The article, if you read the entire thing, states that miscegnation laws were passed to forbade interracial relationships but does not mention that this was due to the fact that white, Irish indentured women, were free persons in Colonial America and so their offspring would be born free. The laws were a way to prevent a large free mullato population in America. Practically every colony had "black laws" such as this on the books.

I do a lot of genealogical research and historical research on specific areas falls into line with this hobby of mine. I have a line of free persons of color who hail from PA and another line from VA. Both those states had similar laws and for similar reasons - to stop the propagation of free persons of color in the colony.

Also, the article incorrectly speaks about "expensive" Africans were versus the Irish, which is not true either. The Middle Passage had blacks sent primarily to the Caribbean and to South America. The article mentions the Irish in the Caribbean too, but doesn't mention that millions and millions of black slaves died in the Americas after arriving and working in the fields, especially sugar plantations. It was extremely cheap to replace them as they had frequent arrivals. Even in VA, Africans fared no better than the Irish as indentured servants and it was easier to replace them and especially to bound them and their children for life, to work on tobacco plantations. Most people in general didn't last more than 5-10 years in the 1600s in the Americas.

But on the whole, it is silly for people to believe that only black Americans were enslaved and it is silly for people to believe that black Americans THINK that they were the only ones enslaved worldwide.

Slavery is a long standing tradition around the world. Most black Americans know this and as a black American I will be honest and state that the many tales of "white slavery" that is now espoused by many whites in this digital age is pretty pitiable and odd.

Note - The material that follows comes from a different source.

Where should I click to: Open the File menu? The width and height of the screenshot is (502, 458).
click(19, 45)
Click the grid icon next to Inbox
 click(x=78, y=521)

In one way, they want pity for the Irish and in the other way (that is odd) they are trying to negate the effect of slavery on black Americans in this country by seeking to take away the huge contribution it had to the condition of formerly enslaved persons and their progeny.

Also, slavery is not the primary issue in regards to black Americans and societal racism. The system of societal racism in this country does have a base in black enslavement but the continuous, legally sanctioned system of white supremacy and black inferiority is the primary gripe, so to speak of blacks in this country. Not slavery. Trying to bring "Irish Slavery" into the forefront does not negate the concept of black inferiority in America and actually world wide. The Irish in America by the 1900s were seen as "white" and were afforded all the benefits of being white in this country. Today, no one knows, unless a person of Irish descent informs them, that the Irish are even Irish in America. People know a black person if they have even a hint of "black features." The negative connotations of blacks permeate American society. The negative connotations of the Irish in the past, have been left in the past.
Informed Consent, I highly doubt your step father's ancestor was an Irish slave in America. They may have been an Irish slave in Ireland or England but not here in America since the Irish were never slaves in America.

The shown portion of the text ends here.